Monday will bring the 13th annual Matthews Golf Classic, being held at the Grand Valley Golf and Country Club. Organizers report that they have 92 staff, faculty and hangers-on signed up for the event, a slightly bigger turnout than last year's.

And Monday evening brings a talk of some interest on campus: Colleen McEdwards, UW graduate and now CNN television's correspondent in Moscow, will speak under a title that's as long as most TV news reports: "Corporate influences on Canadian and American news: The increasing concentration of corporate ownership and how that changes the way we get our information". The talk is scheduled for 7:00 Monday night in Davis Centre room 1304.

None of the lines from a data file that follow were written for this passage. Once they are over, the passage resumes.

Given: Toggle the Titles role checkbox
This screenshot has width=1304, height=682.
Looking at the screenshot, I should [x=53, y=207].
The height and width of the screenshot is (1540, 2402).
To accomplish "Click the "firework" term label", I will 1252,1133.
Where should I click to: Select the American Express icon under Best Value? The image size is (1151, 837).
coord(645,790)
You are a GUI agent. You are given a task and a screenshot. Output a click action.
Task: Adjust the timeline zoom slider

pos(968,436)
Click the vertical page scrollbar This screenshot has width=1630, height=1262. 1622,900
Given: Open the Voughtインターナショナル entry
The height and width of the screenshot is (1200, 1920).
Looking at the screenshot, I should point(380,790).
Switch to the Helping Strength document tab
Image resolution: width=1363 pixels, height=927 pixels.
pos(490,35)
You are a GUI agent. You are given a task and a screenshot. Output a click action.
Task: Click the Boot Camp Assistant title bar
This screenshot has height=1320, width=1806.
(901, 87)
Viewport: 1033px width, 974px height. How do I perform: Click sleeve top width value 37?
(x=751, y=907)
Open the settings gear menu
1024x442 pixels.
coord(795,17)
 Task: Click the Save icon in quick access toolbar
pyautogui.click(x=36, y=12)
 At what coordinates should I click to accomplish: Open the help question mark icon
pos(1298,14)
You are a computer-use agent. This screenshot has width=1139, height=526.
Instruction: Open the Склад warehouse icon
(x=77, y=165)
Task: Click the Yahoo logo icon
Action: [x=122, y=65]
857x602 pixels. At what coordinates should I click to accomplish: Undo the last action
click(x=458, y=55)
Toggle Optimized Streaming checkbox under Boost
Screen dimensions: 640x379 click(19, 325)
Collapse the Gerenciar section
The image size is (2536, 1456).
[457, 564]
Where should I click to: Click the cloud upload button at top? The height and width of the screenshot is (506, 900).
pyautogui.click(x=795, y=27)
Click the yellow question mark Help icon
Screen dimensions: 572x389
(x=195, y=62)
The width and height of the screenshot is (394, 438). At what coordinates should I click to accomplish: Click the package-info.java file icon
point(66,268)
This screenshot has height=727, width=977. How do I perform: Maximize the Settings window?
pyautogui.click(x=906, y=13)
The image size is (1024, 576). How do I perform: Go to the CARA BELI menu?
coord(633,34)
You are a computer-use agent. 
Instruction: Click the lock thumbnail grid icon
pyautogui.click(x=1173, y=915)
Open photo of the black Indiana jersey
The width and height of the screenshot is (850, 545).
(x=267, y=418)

Canada Day is almost here (comes on July 1, ready or not), and the annual north campus celebrations, including fireworks at the end of the day, definitely will be happening again this year. The event is jointly sponsored by UW (through the community relations office) and the Federation of Students (with the help of many, many student volunteers), and people are very much wanted to help make the thing a success. Roles are available in security, arts and crafts, concessions, children's activities, the stage, and so on -- well, check the web site. I'll be saying more about Canada Day in the days to come.



June 14, 1982: Provincial sales tax is charged for the first time on meals eaten in the UW residences.